A modest insolvency increase is expected in 2019, with businesses related to oil and gas exploration, construction and agricultural markets mainly exposed.
- Payment duration is about 90 days on average
- A modest increase in insolvencies expected in 2019
- The true implications of Brexit remain to be seen
The British machinery/engineering sector has performed quite well in 2017 and in early 2018, mainly driven by domestic demand. Higher orders have led to increased work backlogs, and buyers from the manufacturing sector have expanded capacity, leading to an improved capital spending environment. Export-oriented British machinery businesses have benefitted from the weakness of the GBP following the Brexit decision in June 2016, recording higher demand and activity. However, at the same time price pressures have remained elevated due to increased import costs for commodities.
UK economic growth has started to slow down in H1 of 2018, as Brexit uncertainty continues to weigh on business investment. Additionally a tighter fiscal stance and higher interest rates will drag on growth. It is expected that the bulk of British machinery businesses, whose revenue is generated mainly in the domestic market, will be impacted by slower economic growth and lower capital investments in 2019. UK engineering value added growth is forecast to slow down to 0.7% next year.
In the machinery for manufacturing segment the economic uncertainty caused by Brexit should not have too much of an impact.
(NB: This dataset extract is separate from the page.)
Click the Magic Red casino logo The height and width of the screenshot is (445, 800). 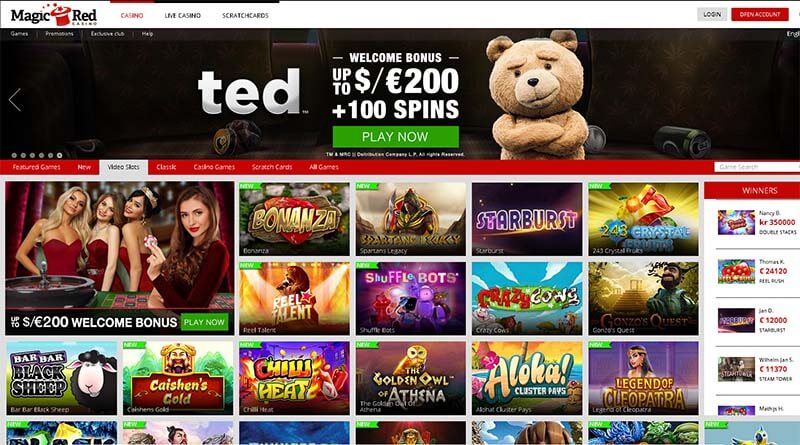click(54, 15)
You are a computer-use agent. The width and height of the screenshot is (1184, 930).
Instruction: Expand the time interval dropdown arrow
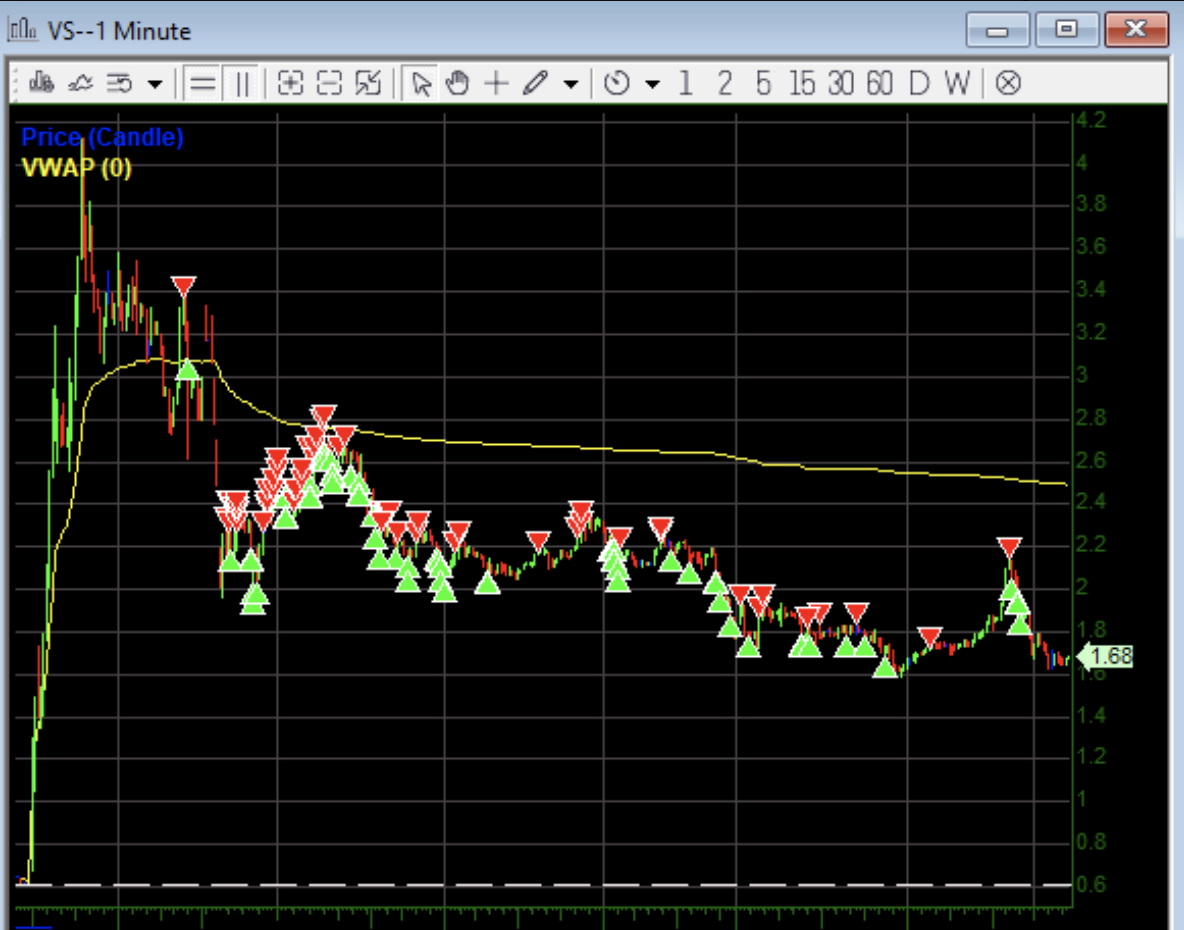[x=653, y=84]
The domestic market is reasonably stable and should remain so over the next 12 to 18 months.
Construction-related machinery businesses benefit from continued stable performance of the building industry, with increases in activity in the repair and maintenance markets as consumers refurbish their own property. However, lower business confidence and fewer investments could affect the building industry, while the collapse of the large construction company Carillion earlier this year has already translated into more construction business insolvencies.
Many machinery businesses exposed to the oil and gas industry reported losses in 2016 and 2017 and have subsequently restructured or downsized in order to offset falling activity and investment. However, with the recovery of oil prices machinery investment has increased again, albeit slowly, having a positive impact on the supply chain for the time being.
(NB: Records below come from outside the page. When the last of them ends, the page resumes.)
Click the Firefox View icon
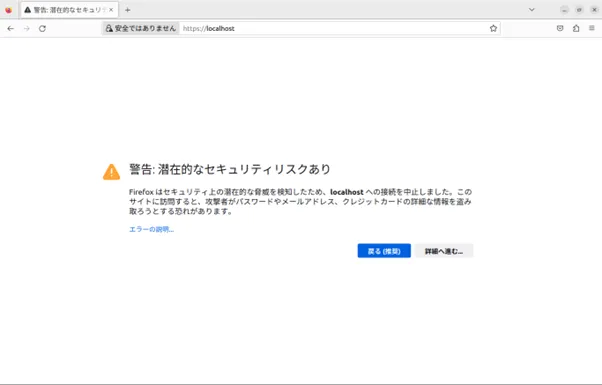The image size is (602, 385). 8,10
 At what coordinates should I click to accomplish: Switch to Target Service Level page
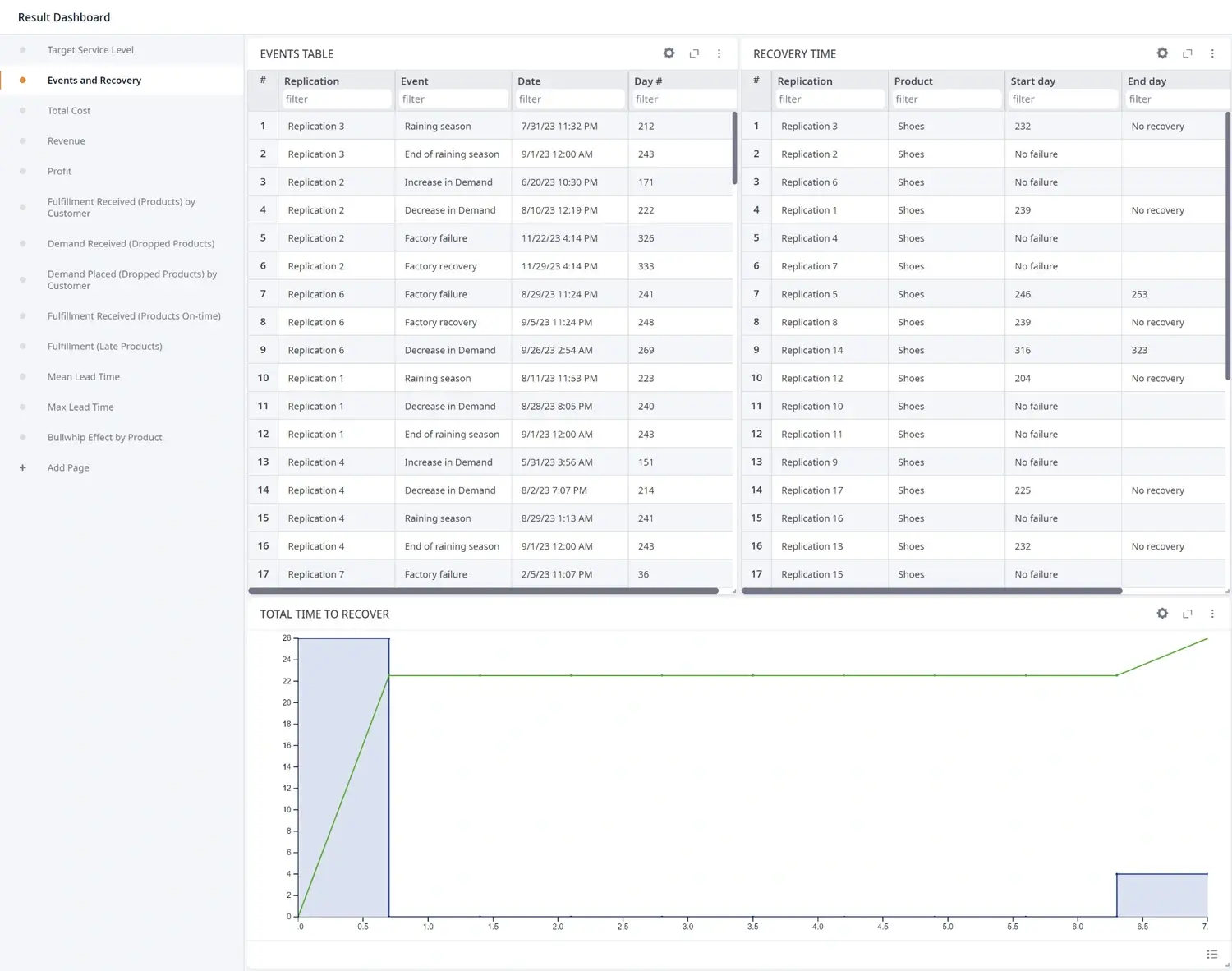click(x=90, y=50)
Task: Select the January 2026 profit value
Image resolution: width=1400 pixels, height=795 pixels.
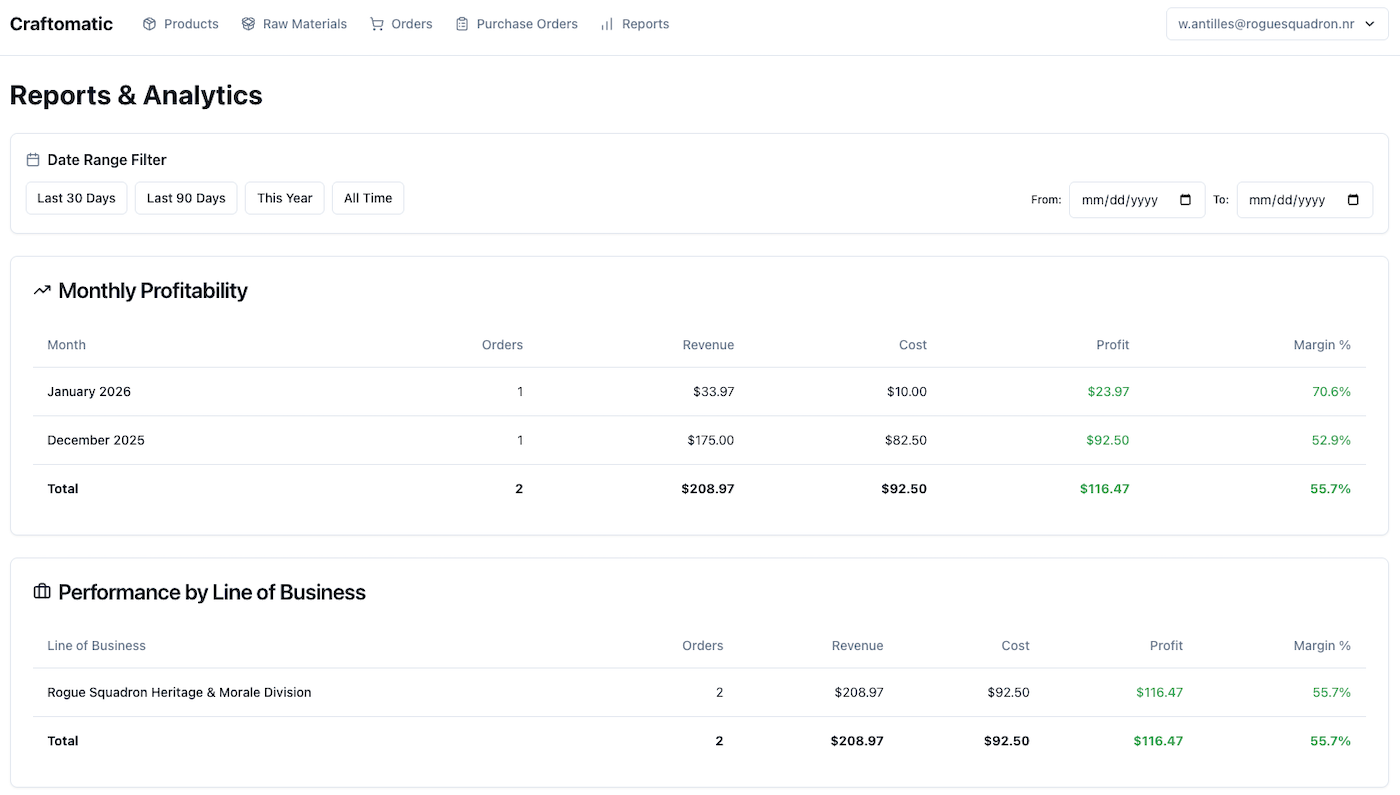Action: click(x=1108, y=391)
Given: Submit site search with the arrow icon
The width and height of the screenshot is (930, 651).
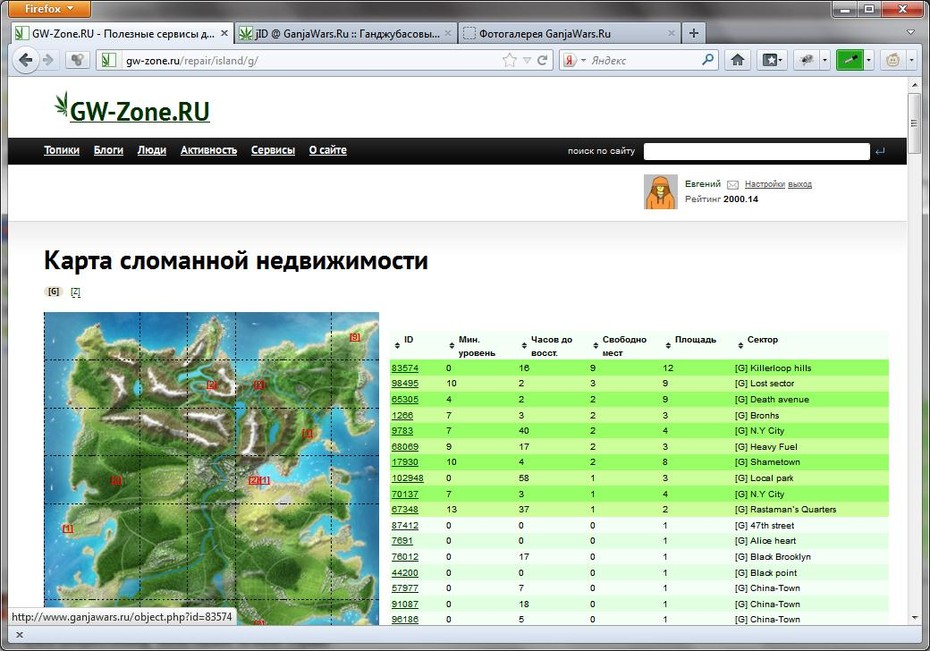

Whether there is a soft or hard Brexit will determine the effect on agriculture and food sectors and ultimately on the agricultural machinery segment (the agricultural sector is currently strongly subsidized by EU-funds).
Ultimately, the profitability of individual machinery businesses depends very much on their engineering expertise, efficient production and access to funding. Furthermore, it is heavily influenced by the activity and health of the end markets they supply, such as retail, food and agriculture, construction, oil and gas exploration and power generation. Overall profit margins have remained fairly stable in H1 of 2018. However, in line with the more sluggish sector growth outlook we expect that profit margins of machinery businesses will decrease over the coming 12 months. That said, while access to funding is certainly key for this capital-intensive sector, obtaining bank loans and tapping into the capital market is currently not an issue for the majority of machinery companies.
Payments in the British machinery sector take about 90 days on average. Payment experience has been good over the past two years, and payment delays are not expected to increase sharply in the coming months. However, as UK business insolvencies are forecast to increase 3% in 2019 the machinery sector is expected to follow this trend, with businesses related to oil and gas exploration, construction and agricultural markets mainly exposed.
For the time being, our underwriting stance remains generally open to neutral for the machinery sector. Given the many different players, manufacturing a diverse range of products for a variety of end sectors, our underwriting approach is very much on a case-by case-basis.
We closely monitor the ongoing Brexit negotiation process and the consequences for the British economy, as the machinery sector is heavily reliant on the domestic market. While the true implications of Brexit still remains to be seen, any sharp increase in economic uncertainty, accompanied by deteriorating fixed capital investment and tighter access to funding, would severely affect the industry.
On those segments more affected by Brexit (like agriculture-related machinery) we will seek additional information and discuss with buyers their plans for coping with leaving the European Union in 2019.